Given problem: Write the next part of the news excerpt on Burry's stock positions and his doubts about the AI trade, picking up after its final sentence.

Extract to read:
——————

Burry said he added to positions PayPal (PYPL), Sprouts Farmers Market (SFM), Zoetis $(ZTS)$, Fannie Mae (FNMA) and Freddie Mac (FMCC), those reports said. He alluded to a couple of those in a post on X:

Earlier this week, Burry made bearish bets against Tesla $(TSLA)$, Caterpillar $(CAT)$, Applied Materials $(AMAT)$ and the iShares Semiconductor ETF SOXX. AI data centers have put Caterpillar's power-generation products in demand, with those shares up 68% this year.

In a Substack post on Tuesday, he expressed alarm over Samsung (KR:005930) and SK Hynix's (KR:000660) plans to invest more than $500 billion into a chip hub, The Wall Street Journal reported. "The proximate cause of today's rally is big spending announced out of Korea," he wrote. "Well, I see that as the beginning of the end."

Burry's first doubts over the AI trade were revealed in November, via a quarterly 13-F report for his now-closed hedge funds that showed Palantir Technologies (PLTR) and Nvidia shorts.

——————

Dataset content:
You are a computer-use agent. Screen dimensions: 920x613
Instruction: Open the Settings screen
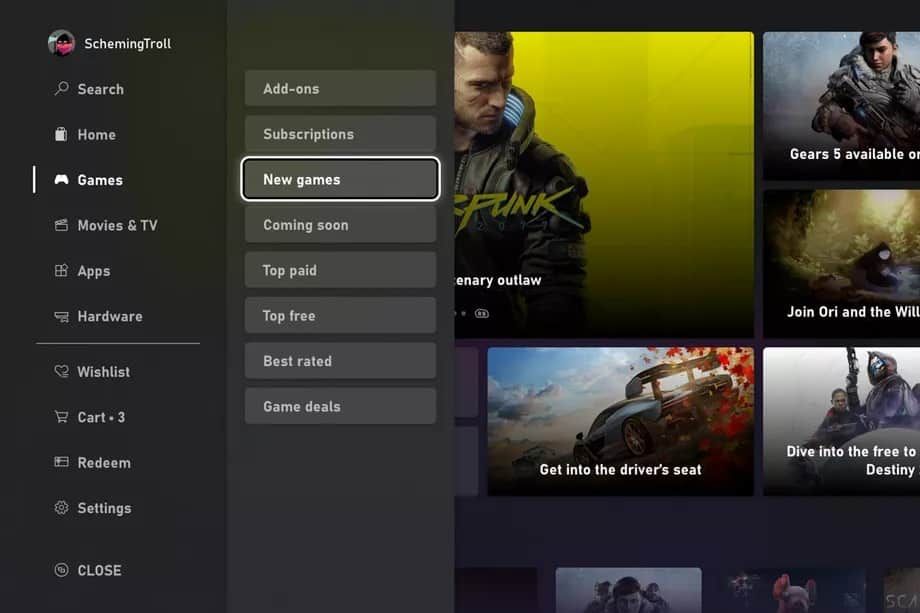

——————

Response to this task:
Micron shares slid nearly 11% on Wednesday, alongside sharp losses for Sandisk, with some blaming the drop on it and other chip stocks on a report that Meta $(META)$ is considering selling its excess cloud capacity. Also surfacing this week was a report that Apple wants to tap China for its memory shortage.

"China makes up around 15% of Apple's sales and other companies could follow these steps as they also see their profits being squeezed by an unreasonable jump in memory chip prices," said Ipek Ozkardeskaya, senior analyst at Swissquote, in a note on Thursday.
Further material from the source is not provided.